Re: Reg dm thin pool metadata inconsistency

Lakshmi Narasimhan Sundararajan Tue, 14 Apr 2026 05:06:02 -0700

Hi Ming,

I do not have the raw metadata unfortunately, did not collect from the
customer recovery.
We do have discard_passdown enabled on those setups where the issue occurred.
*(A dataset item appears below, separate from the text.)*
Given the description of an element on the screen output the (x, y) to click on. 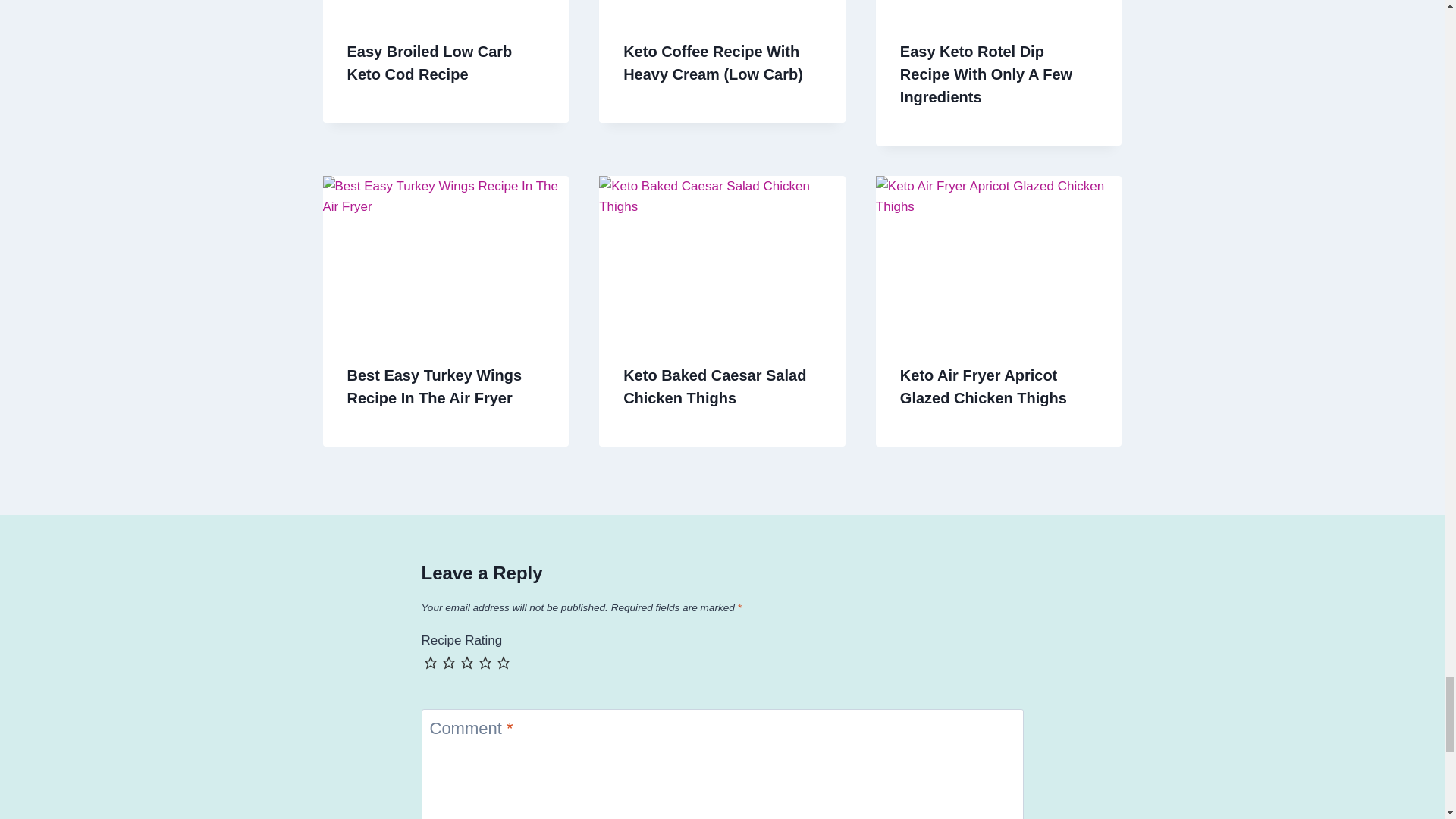
Keto Baked Caesar Salad Chicken Thighs (714, 386)
Easy Broiled Low Carb Keto Cod Recipe (429, 62)
Best Easy Turkey Wings Recipe In The Air Fryer (434, 386)
Easy Keto Rotel Dip Recipe With Only A Few Ingredients (985, 74)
Have you seen this problem before?

On Tue, Apr 14, 2026 at 4:58 PM Ming Hung Tsai <[email protected]> wrote:
>
> Hi,
>
> I have two questions posted inline.
>
> On Tue, Apr 14, 2026 at 1:59 AM Lakshmi Narasimhan Sundararajan
> <[email protected]> wrote:
> >
> > Good day!
> >
> > A gentle ping to hear an update from the authors here. More updates inline.
> >
> > On Sat, Apr 11, 2026 at 5:41 PM Lakshmi Narasimhan Sundararajan
> > <[email protected]> wrote:
> > >
> > > Hi LVM Team! A very good day to you all.
> > > [ I hope this email is the right one now]
> > >
> > > I recently experienced an outage where thin pool activation failed,
> > > details are as follows.
> > > Good news is, I was able to recover the pool through thin_repair.
> > > Thank goodness!
> > >
> > > There was no infra induced failure i.e. no network, disk, usage over
> > > limit, memory or compute being faulty orover used in any way.
> > > Node was running healthy for 13 days and suddenly hit this issue.
> > > Pool would handle I/O load (including discards), new volume
> > > creation/deletion, and other regular activities.
> > >
> > > I tried to identify if there is a direct known issue, but I was unable to.
> > > This generally seems to be some known issue, but I am unable to find a
> > > direct link with the same signature.
> > >
> > > a) how to induce thin pool failures at will, so thin pool does not
> > > activate, but repair succeeds, so  I can test this recovery in some
> > > controlled form.
> >
> > I have found a way, I think I can pull out the metadata xml and modify
> > highest transaction and rewrite the metadata and swap the pool to
> > recreate this condition.
> > pool activation will fail and thin_repair can correct it. Any easier
> > way that my suggestion, please feel free to suggest.
>
> Were you able to reproduce the issue on your end? I'm concerned that
> using metadata rebuilt from XML might not trigger the bug because the
> rebuilt layout differs from the original.
>
> Could you please provide the raw metadata image prior to any repairs?
> This will allow us to investigate the issue further.
>
>
> > > b) To your best knowledge this seems a known issue and fixed in a later 
> > > release?
> > > I did my search at both kernel bugzilla and RHEL - and I am hoping you
> > > can help me find it. Internet searches point to errata pages, but I am
> > > unable to find the
> > > exact ticket, commit that address this. The OCP platform was running a
> > > recent release from RHEL.
> > > Linux kernel: 5.14.0-427.109.1.el9_4 RHEL 9.4 This is likely 2 years old 
> > > though.
> >
> > So far I and my team have not been able to reproduce this issue, and
> > look to your help confirming whether
> > a) is this known already and is fixed!
> > b) whats the safest kernel to upgrade to?
> > c) still an open issue!
> >
> > >
> > > c) After spending some time reviewing thin code and the commits since
> > > the mentioned
> > > kernel from kernel.org linux.. I suspect it could be a race with
> > > discard and either IO or device creation/deletion on the same pool
> > > could cause this?
> > > Could the authors here, please confirm my code reading below.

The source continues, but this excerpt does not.